# [To do]
Rewrite every one of the items below, swapping each "Instruction" for "Command" and keeping everything else the same.

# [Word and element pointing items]
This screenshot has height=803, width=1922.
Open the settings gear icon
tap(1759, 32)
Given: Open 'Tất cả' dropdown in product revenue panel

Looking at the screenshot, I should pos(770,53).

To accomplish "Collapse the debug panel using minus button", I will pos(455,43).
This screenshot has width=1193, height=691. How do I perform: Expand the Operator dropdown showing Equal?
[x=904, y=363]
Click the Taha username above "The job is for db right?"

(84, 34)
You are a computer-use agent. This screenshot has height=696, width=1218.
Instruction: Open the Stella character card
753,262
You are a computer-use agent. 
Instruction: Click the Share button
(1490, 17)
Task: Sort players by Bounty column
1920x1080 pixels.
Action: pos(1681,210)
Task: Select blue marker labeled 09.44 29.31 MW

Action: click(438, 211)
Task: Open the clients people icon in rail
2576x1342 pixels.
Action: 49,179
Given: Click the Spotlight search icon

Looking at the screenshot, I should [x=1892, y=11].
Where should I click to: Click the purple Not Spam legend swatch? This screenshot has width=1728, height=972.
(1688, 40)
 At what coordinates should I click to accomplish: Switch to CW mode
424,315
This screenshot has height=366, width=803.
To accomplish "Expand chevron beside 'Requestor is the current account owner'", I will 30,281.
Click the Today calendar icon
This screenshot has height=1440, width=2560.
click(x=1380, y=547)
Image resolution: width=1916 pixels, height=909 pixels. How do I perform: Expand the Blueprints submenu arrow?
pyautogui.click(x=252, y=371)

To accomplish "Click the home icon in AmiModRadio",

# [Finished task]
This screenshot has height=803, width=1922.
Open the settings gear icon
tap(1759, 32)
Given: Open 'Tất cả' dropdown in product revenue panel

Looking at the screenshot, I should pos(770,53).

To accomplish "Collapse the debug panel using minus button", I will pos(455,43).
This screenshot has width=1193, height=691. How do I perform: Expand the Operator dropdown showing Equal?
[x=904, y=363]
Click the Taha username above "The job is for db right?"

(84, 34)
You are a computer-use agent. This screenshot has height=696, width=1218.
Command: Open the Stella character card
753,262
You are a computer-use agent. 
Command: Click the Share button
(1490, 17)
Task: Sort players by Bounty column
1920x1080 pixels.
Action: pos(1681,210)
Task: Select blue marker labeled 09.44 29.31 MW

Action: click(438, 211)
Task: Open the clients people icon in rail
2576x1342 pixels.
Action: 49,179
Given: Click the Spotlight search icon

Looking at the screenshot, I should [x=1892, y=11].
Where should I click to: Click the purple Not Spam legend swatch? This screenshot has width=1728, height=972.
(1688, 40)
 At what coordinates should I click to accomplish: Switch to CW mode
424,315
This screenshot has height=366, width=803.
To accomplish "Expand chevron beside 'Requestor is the current account owner'", I will 30,281.
Click the Today calendar icon
This screenshot has height=1440, width=2560.
click(x=1380, y=547)
Image resolution: width=1916 pixels, height=909 pixels. How do I perform: Expand the Blueprints submenu arrow?
pyautogui.click(x=252, y=371)

To accomplish "Click the home icon in AmiModRadio",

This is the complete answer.